Strongsville show boasts vintage lineup and legacy

For veteran collectors who remember the name Clayton Pasternack and the Northeast Ohio Collectors Club Show in Strongsville, the return to the ballroom of the Holiday Inn there was welcome indeed three years ago when
well-known auctioneer Paul Fusco decided it was time to bring back an annual card show to the Cleveland market.

From the original show dating back to the mid-1970s, Fusco Auctions has nicely embraced that legacy with a vintage-only card show at the same facility as its famous predecessor and a commitment to the kind of show that old-time collectors remember with great fondness.

When the old Strongsville show stopped, the area went four or five years without a major show to call its own, though the National Convention would come to town on a recurring basis, “The Cleveland area is a strong enough market to sustain a once-a-year show even aside from the National Convention turns,” said Fusco, adding that the goal in bringing back the show to that legendary site was to create a once-a-year place for vintage collectors to buy, sell and trade.

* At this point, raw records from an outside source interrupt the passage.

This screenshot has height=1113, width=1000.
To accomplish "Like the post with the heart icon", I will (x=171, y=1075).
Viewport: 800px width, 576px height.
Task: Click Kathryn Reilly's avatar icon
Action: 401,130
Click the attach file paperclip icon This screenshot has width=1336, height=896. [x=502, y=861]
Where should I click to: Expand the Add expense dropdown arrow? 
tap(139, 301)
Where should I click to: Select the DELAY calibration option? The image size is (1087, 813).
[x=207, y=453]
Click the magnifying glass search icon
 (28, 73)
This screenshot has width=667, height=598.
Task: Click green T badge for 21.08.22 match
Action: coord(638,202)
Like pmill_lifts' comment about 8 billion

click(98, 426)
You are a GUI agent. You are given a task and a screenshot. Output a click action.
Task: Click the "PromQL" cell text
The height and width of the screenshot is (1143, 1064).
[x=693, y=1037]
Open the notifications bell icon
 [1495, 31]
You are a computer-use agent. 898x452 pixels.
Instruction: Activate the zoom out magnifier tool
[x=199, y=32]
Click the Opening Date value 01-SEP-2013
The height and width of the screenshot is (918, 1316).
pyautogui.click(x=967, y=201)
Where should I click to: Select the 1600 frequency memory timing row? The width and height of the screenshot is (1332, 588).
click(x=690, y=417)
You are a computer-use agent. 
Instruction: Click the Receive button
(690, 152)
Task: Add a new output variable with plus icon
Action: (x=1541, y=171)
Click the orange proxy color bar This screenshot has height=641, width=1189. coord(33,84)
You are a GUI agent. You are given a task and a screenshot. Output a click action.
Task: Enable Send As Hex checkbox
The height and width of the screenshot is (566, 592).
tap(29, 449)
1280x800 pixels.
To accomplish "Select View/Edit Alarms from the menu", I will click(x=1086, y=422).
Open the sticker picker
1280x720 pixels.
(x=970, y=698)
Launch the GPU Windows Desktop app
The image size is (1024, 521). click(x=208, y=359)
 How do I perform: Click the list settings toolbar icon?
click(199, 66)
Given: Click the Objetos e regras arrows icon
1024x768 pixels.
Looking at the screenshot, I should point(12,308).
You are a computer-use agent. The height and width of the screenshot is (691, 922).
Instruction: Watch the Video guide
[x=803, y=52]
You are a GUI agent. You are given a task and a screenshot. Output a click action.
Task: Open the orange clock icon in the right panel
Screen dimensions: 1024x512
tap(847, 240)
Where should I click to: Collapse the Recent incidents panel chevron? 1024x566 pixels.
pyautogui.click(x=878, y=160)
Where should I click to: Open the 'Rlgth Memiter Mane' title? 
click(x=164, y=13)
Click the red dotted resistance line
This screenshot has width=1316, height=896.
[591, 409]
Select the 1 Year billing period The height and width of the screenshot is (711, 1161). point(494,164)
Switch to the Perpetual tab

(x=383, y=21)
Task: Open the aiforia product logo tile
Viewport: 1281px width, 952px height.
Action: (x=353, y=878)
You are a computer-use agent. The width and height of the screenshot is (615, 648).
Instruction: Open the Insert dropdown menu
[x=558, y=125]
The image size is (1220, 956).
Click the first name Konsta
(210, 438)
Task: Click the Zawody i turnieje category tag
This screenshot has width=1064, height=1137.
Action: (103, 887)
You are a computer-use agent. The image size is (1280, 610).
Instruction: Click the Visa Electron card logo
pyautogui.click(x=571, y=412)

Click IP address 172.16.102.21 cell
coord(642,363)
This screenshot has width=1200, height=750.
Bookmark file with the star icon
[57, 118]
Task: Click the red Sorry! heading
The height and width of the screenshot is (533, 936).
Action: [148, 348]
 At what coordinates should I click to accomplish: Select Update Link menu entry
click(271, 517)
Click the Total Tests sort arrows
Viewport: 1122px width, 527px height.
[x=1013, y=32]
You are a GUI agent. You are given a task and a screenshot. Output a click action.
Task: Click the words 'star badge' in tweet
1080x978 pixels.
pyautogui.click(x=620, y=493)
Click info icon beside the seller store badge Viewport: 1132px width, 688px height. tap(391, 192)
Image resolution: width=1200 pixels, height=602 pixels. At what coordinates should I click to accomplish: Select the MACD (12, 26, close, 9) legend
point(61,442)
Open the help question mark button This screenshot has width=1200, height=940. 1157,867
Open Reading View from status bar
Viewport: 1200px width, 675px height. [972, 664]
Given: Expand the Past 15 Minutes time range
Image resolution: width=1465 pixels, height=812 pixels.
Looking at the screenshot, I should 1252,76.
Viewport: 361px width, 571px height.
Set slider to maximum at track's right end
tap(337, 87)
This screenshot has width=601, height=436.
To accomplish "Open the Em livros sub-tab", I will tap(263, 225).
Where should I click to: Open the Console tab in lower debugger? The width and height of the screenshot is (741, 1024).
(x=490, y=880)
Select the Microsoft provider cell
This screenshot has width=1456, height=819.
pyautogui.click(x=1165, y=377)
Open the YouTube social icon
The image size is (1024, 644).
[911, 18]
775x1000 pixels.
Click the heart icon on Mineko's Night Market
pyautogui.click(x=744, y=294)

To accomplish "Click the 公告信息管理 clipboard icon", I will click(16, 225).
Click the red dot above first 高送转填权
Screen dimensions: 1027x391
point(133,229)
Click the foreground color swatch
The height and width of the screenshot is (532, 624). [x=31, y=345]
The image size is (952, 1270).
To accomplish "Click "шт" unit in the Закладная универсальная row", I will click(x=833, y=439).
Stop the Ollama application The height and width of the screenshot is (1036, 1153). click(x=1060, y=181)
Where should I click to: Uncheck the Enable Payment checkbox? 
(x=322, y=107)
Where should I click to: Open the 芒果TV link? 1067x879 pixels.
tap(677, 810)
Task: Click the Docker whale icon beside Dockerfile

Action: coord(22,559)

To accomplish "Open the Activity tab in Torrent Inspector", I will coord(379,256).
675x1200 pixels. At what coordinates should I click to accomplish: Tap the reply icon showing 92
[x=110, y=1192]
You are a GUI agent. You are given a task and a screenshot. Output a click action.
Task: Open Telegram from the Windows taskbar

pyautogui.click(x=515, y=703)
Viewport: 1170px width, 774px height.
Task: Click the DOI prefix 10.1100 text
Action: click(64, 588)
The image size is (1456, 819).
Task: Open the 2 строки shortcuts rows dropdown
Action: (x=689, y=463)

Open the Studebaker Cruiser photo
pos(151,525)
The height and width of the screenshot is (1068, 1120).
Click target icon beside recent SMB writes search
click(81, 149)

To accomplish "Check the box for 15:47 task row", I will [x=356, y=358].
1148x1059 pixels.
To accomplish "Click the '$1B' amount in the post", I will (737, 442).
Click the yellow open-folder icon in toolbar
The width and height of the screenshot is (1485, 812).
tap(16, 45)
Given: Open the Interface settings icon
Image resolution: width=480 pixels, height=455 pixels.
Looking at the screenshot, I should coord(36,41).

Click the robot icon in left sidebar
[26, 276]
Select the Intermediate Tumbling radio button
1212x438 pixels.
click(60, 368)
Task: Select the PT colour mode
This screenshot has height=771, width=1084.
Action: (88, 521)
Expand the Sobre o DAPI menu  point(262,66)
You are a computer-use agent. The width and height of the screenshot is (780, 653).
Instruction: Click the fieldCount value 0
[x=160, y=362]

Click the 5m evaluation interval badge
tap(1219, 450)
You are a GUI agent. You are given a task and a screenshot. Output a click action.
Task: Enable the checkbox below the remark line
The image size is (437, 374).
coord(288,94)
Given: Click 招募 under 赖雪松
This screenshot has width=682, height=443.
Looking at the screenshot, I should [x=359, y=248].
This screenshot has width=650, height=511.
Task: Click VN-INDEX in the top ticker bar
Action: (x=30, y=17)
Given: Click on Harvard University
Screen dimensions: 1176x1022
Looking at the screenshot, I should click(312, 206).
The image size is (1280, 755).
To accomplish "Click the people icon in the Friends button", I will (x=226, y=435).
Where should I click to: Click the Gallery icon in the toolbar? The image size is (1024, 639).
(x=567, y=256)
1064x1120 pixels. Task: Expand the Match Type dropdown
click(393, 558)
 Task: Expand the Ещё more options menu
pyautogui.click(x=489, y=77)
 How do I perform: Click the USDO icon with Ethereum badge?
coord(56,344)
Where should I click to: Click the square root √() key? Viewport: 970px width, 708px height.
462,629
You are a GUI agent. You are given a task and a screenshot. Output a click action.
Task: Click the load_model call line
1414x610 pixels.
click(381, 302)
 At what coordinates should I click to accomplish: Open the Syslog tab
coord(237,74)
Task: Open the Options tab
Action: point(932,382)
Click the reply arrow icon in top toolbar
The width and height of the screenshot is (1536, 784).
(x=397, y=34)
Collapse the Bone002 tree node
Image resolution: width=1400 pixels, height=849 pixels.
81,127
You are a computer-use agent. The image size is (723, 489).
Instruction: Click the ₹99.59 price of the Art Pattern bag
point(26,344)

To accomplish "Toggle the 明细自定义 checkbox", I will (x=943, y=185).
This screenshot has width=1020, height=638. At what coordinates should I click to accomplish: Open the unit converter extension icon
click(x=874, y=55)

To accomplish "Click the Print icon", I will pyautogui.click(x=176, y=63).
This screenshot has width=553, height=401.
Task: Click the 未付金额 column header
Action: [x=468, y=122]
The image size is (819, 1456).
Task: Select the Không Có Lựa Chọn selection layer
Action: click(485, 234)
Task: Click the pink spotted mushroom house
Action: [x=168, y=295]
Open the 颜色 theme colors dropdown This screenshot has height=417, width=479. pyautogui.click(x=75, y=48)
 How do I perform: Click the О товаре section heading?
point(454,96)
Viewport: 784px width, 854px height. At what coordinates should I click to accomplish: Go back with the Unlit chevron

In only three years back, a roster of dealers from nearly 20 states and Canada and more than 120 tables overall includes well-known hobby names like Chris Porter, Hunt Auctions, Huggins & Scott Auctions, Kevin Savage,, Kip Ingle, MEARS, Brian Drent of Mile High Card Co., George Starmer, Dick DeCourcy, Bill Rosenthal and Brian Dec, plus grading and/or authentication services Beckett, James Spence, PSA/DNA and SGC.

With those kinds of vintage heavy hitters, the emphasis on older cards seems to have been right on the money. “This year we’ll have a higher percentage of prewar dealers than in the previous two years,” Fusco added. He noted that initially there may have been a “wait and see” attitude from some dealers when a vintage show was initially returning to Strongsville, but he
insists that signs suggest that’s easing as they launch the third show.

Not surprisingly, he’s enthused about the show’s reliance on older material, a mantra that starts out with the very venue itself.

“When I decided to bring a show back to the Cleveland area, I insisted all along that it had to be at the Strongsville Holiday Inn,” said Fusco.

He calls the show “a once-a-year Mecca for vintage collectors and nothing else.” Just to make it clear that the old-time emphasis is apparently taking hold, Fusco points out that he did get some complaints after last year’s show.
“Several people complained that there was too much vintage at the show,” he said with a laugh.